--- Entries provided ---
○ ○ ○

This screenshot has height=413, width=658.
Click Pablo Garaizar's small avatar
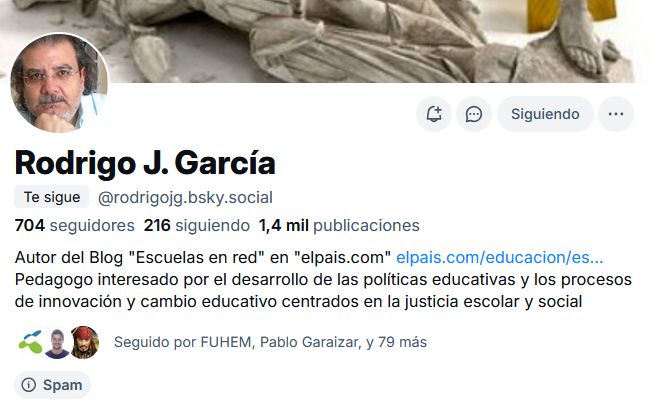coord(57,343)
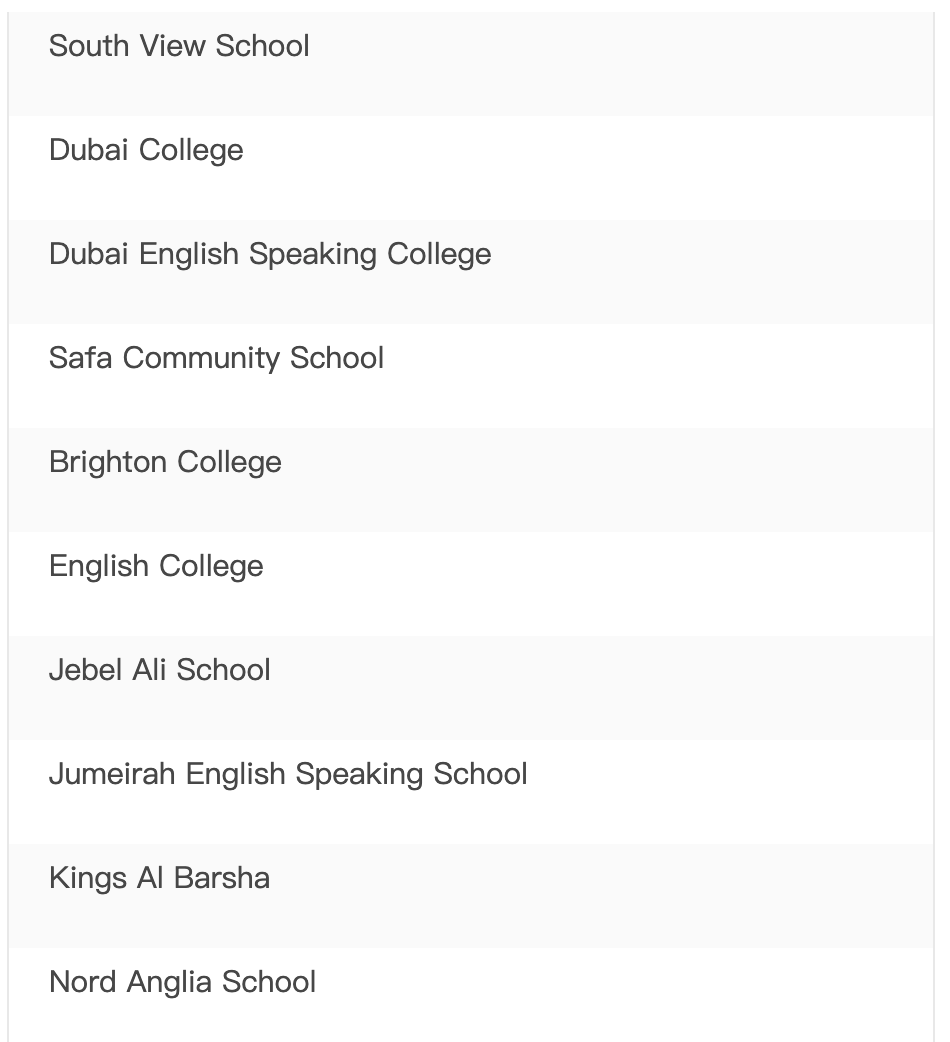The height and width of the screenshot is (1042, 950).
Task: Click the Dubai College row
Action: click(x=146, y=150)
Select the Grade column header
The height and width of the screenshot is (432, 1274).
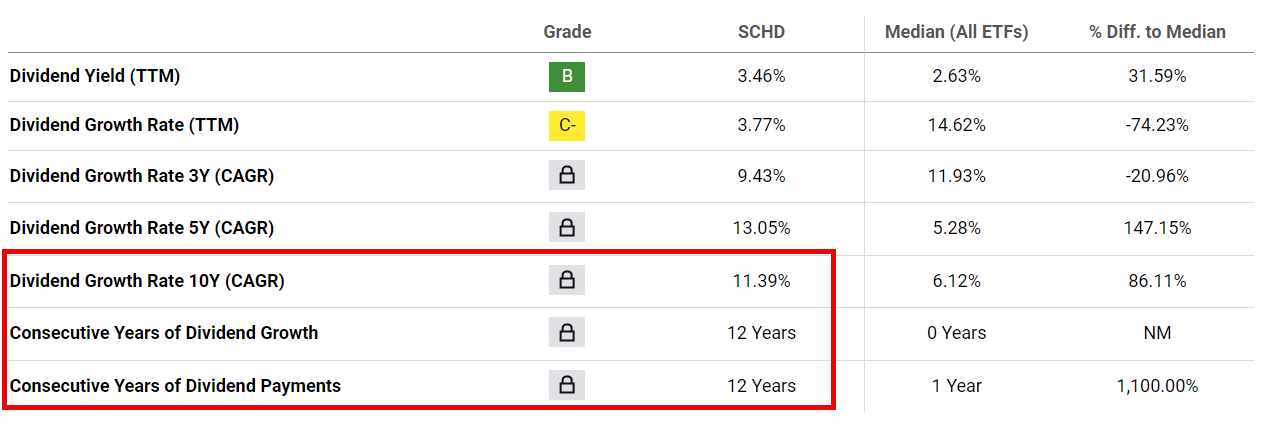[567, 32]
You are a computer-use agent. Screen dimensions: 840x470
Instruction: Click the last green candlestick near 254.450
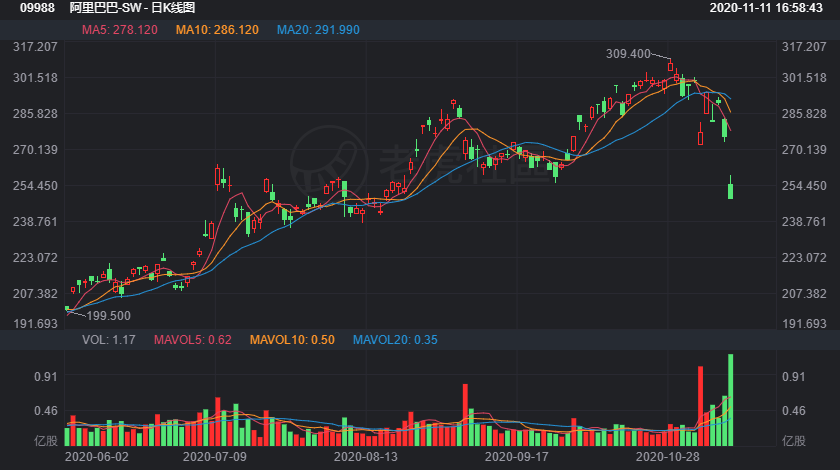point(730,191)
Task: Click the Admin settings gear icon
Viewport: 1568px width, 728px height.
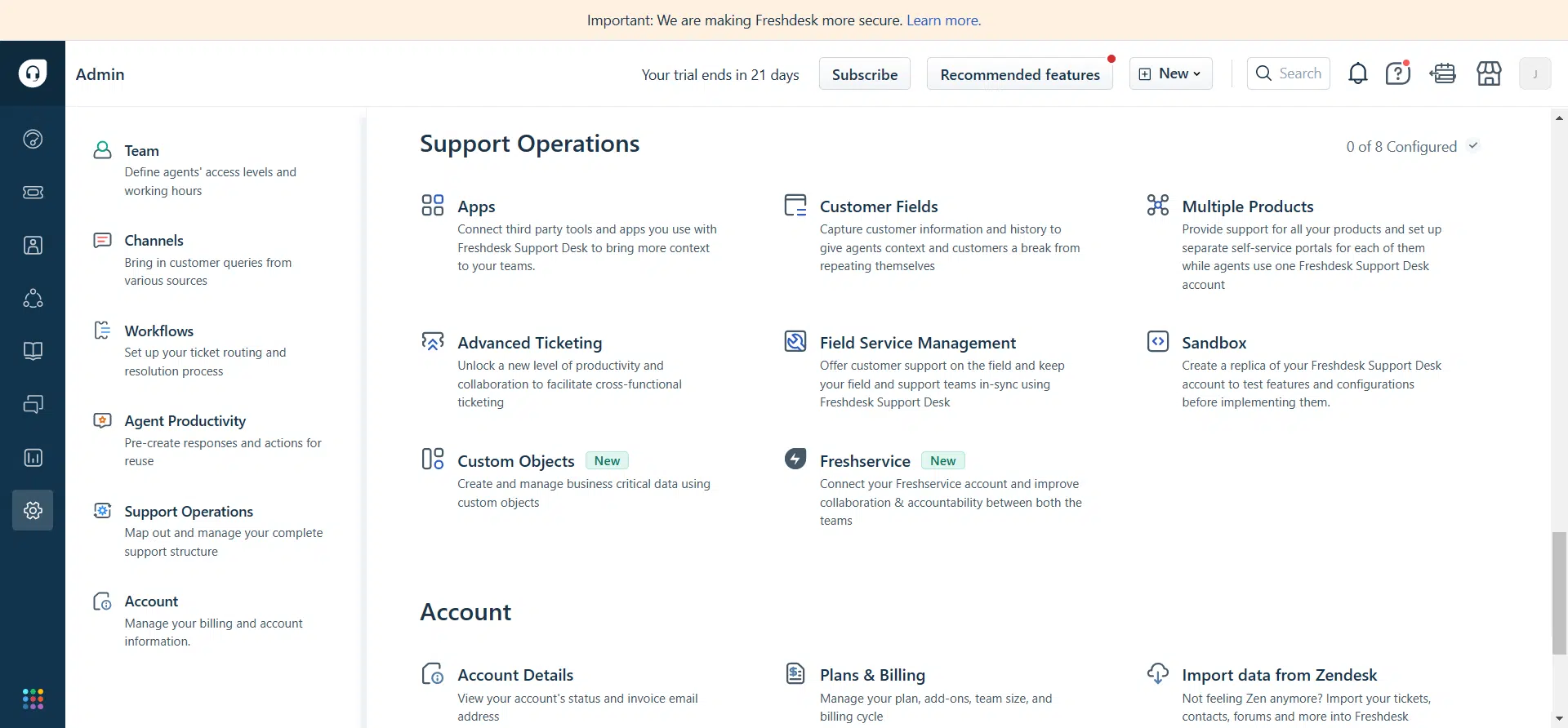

○ ○ ○

Copy all of the material word for word, and include none of its pictures.

This screenshot has height=413, width=658.
Click Pablo Garaizar's small avatar
coord(57,343)
The height and width of the screenshot is (1042, 950).
Task: Click the Dubai College row
Action: click(x=146, y=150)
Select the Grade column header
The height and width of the screenshot is (432, 1274).
[567, 32]
You are a computer-use agent. Screen dimensions: 840x470
Instruction: Click the last green candlestick near 254.450
point(730,191)
Task: Click the Admin settings gear icon
Viewport: 1568px width, 728px height.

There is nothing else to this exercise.